“You never know.” It is a phrase written on a sticky note on my desk. My father taught me this at an early age and it stuck. He was a politician and we would go door to door when it was election season. Before someone opened the door, he would look at me and say the phrase. And it was true. Someone might come to the door in pjs looking stressed with screaming kids, and my dad would calmly thank her for her time. He would ask about her needs and give her as much respect as he did the elder man down the street.
Treating people equally with respect, regardless of what they look like or appear to be when you first meet them, is the cornerstone of how I approach life. I have met some incredible people over the years because of it.
First, I recommend everyone do at least one internship before getting a job. It helps better prepare you for the real world and should give you a glimpse into what to expect working in that profession. I was lucky to be in Orlando, FL when the city was a host site for the 1995 World Cup Soccer. I competed to be one of two interns with the host committee and got the role. This is where I learned more about event planning and public relations and decided to make that my major moving forward—which eventually became my profession.
I am obsessed with learning. I read everything I can get my hands on—magazines (have over 30 monthly subscriptions from food, travel, business, and entertainment), online articles and blogs, and books. There are a few annual events that are a priority to attend for educational and networking purposes—including the Southern Foodways Alliance’s symposiums. As a writer for The Daily Meal, I interview people doing interesting things and learn from their experiences and life lessons.
I try and surround myself with people who are much better than me at what they do and ask them as many questions as I possibly can. Great writing, fun and well organized events, awesome restaurants and bar with great menus are all inspirational. There is always Pinterest.

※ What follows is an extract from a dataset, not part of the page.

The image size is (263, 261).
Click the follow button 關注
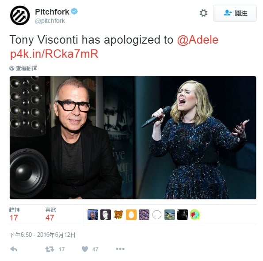(x=235, y=13)
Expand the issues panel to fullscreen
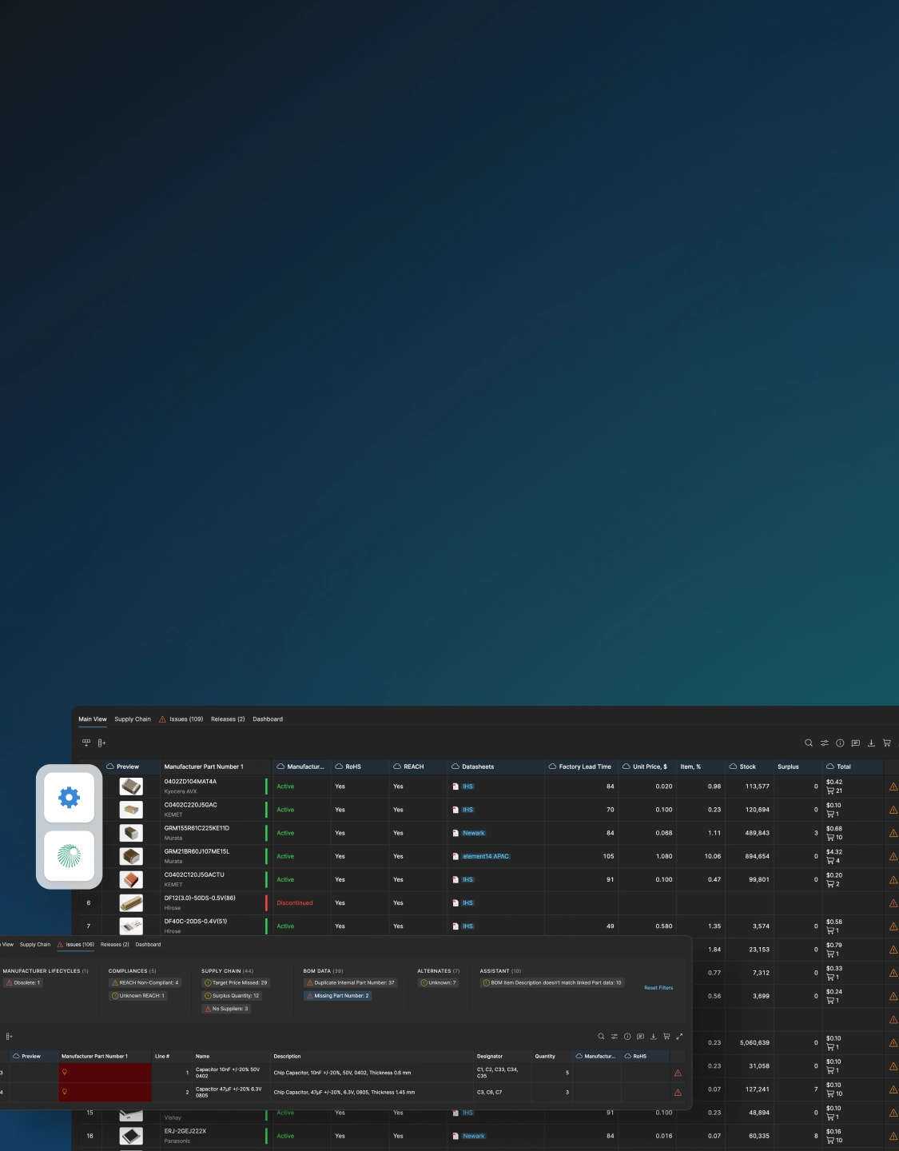899x1151 pixels. (679, 1037)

Inc is a really great magazine to learn from other leaders and is something I read cover to cover. Obviously any culinary related publications—Food + Wine, Bon Appetit, Lucky Peach, Saveur, Every Day with Rachael Ray magazine, Cherry Bombe, and Gravy. New York magazine is great, and The New York Times is a
must, especially the Sunday edition.
When hiring, I look for people that have a great personality. They have to be a good person, have good morals, and have a good work ethic. If someone is negative or talks negatively about someone in an interview, that is a red flag. You cannot teach attitude or positive thinking. And if someone asks a lot of questions about the hours for the job or asks about working weekends in a problematic way, then that is not a good sign. This industry is 24/7 and no day is off limits. You work hard, but you play hard, so there is a balance but it is not 9 to 5.
I cannot live without my iPhone and laptop, including my calendar, even though I still have not found a great one that works best for me. I cannot live without my contact lists, whether it is a cell number or email address. I have lots of good ones that I can count on all of the time. And a good night sleep, positive attitude, and sense of humor. All very, very vital.

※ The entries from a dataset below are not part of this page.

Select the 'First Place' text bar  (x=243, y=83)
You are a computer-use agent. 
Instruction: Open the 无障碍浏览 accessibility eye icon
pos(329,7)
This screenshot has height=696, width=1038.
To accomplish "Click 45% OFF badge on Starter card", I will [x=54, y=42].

Making people happy, that is all it takes for me. I work for places that make people happy every single day. It is exciting to work hard to create successful programs and events for my clients so they can then institute them and in turn see successes—happy customers, loyal supporters, and good and important community good will. I get to share stories and help communicate creativity that is seen day in and day out at area restaurants and bars. No one is saving lives, but we help give people a place to enjoy their lives. The industry is also the most giving one and it is a great honor to be able to help charities local and afar, help raise the needed funds they need to survive.